It is preferred to use the mmCIF file format, as the header info is parsed and additonal annotations can be extracted from it, which would be missing for the PDB file format.
Clone this repository and install python dependencies via pip
git clone https://github.com/timkartar/dnaprodb.git
cd dnaprodb
conda env create -f environment.yml
conda activate dnaprodb
In addition to the python packages listed in python-requirements.txt
, dnaprodb relies on a variety of command line tools that are invoked by the processing scripts.

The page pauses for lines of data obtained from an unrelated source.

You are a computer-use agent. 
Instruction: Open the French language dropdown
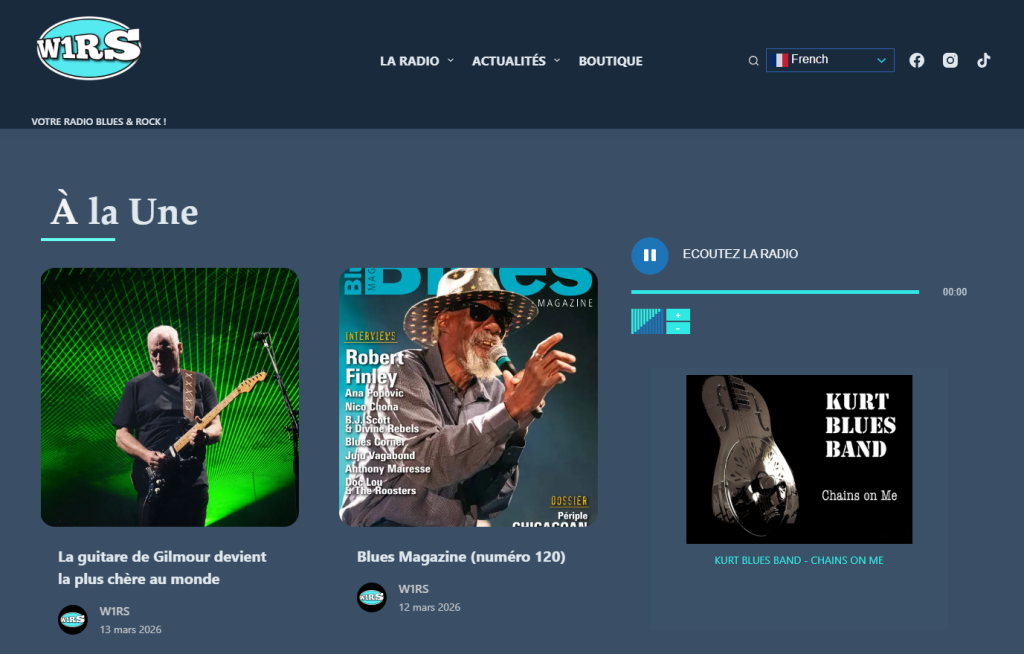coord(830,60)
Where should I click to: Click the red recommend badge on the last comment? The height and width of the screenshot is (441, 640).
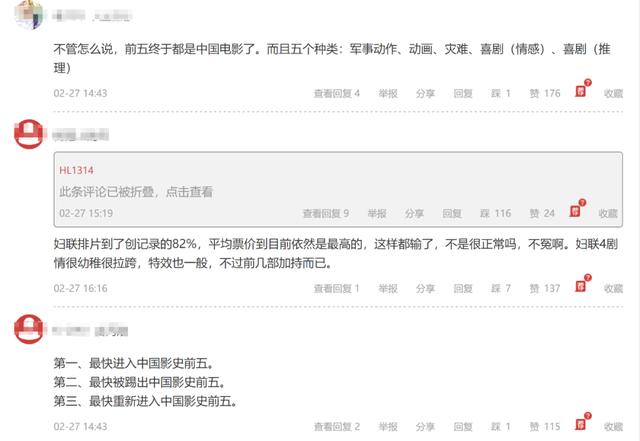582,422
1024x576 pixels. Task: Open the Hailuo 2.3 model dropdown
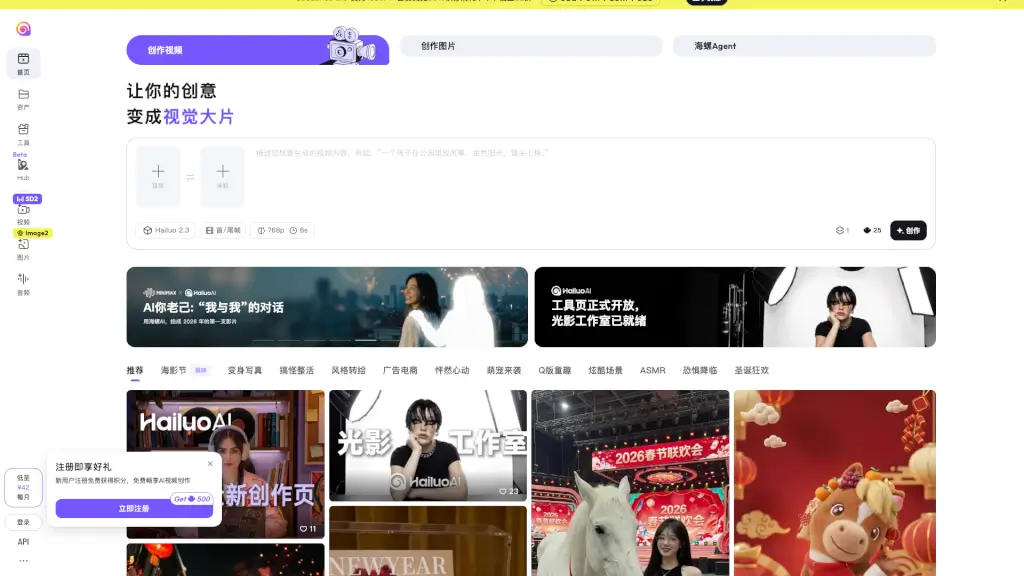click(166, 230)
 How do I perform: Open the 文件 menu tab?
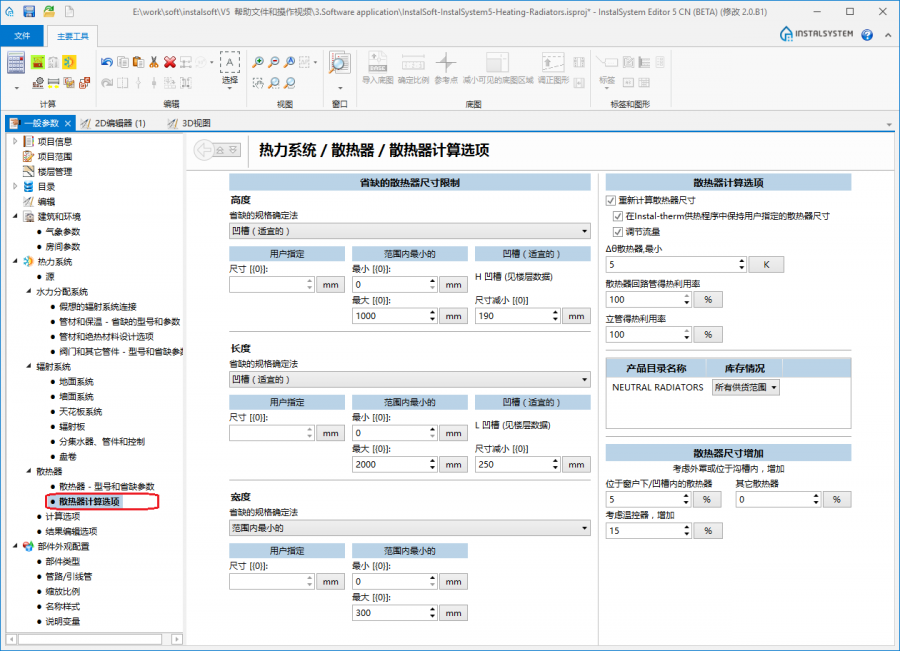pyautogui.click(x=21, y=35)
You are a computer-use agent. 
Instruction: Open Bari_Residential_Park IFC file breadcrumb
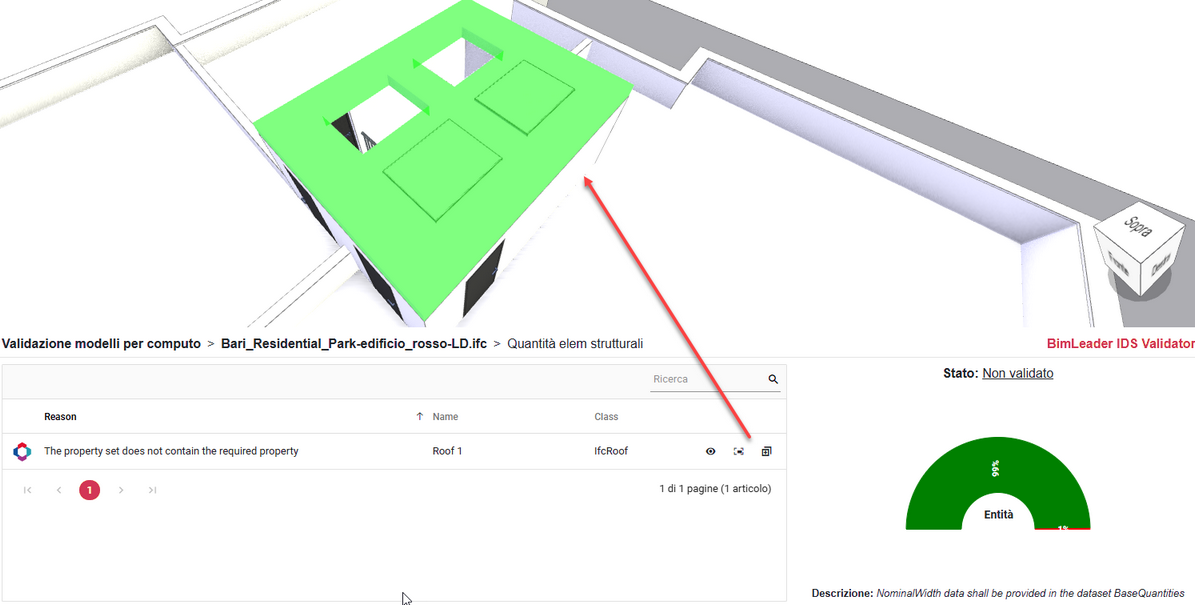[x=353, y=344]
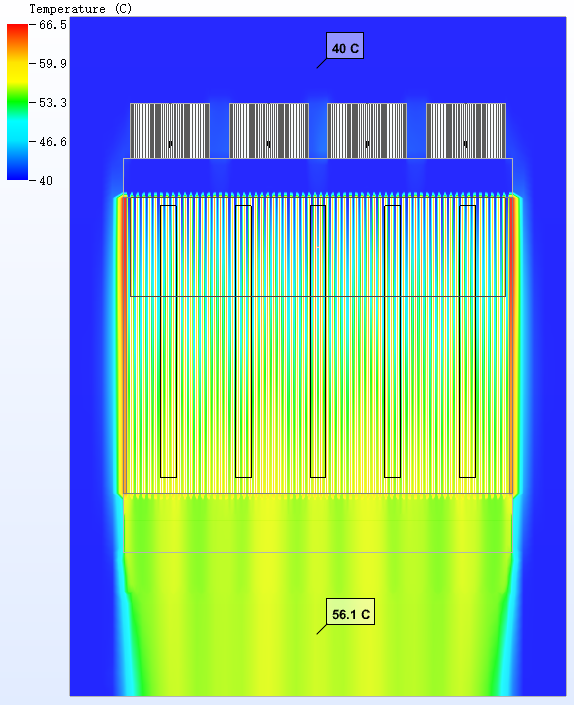Viewport: 574px width, 705px height.
Task: Select the 53.3 legend tick value
Action: 53,103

The following must be compiled or made executable and accessible from the system path:
- reduce https://github.com/rlabduke/reduce
- hbplus (source available in
/share/hbplus.tar.gz
) - Curves 5.3 (source available in
/share/curves5.3_edited.tar.gz
) - 3DNA (source available in
x3dna-v2.3.tar.gz
) - pdb2pqr (source available in
pdb2pqr-3.5.2.zip
) - dssr (available as linux binary in
/share/x3dna-dssr
) - dssp (available as linux binary in
/share/dssp
) - SNAP (available as linux binary in
/share/x3dna-snap
) - msms (available as linux binary in
/share/msms
)
To run the pipeline, simply invoke the main script processStructure.py
from the command line as such:
./processStructure.py <FILE_NAME> --clean
the output will be a single file containing all the DNAproDB output data in a file called <FILE_NAME_PREFIX>.json
.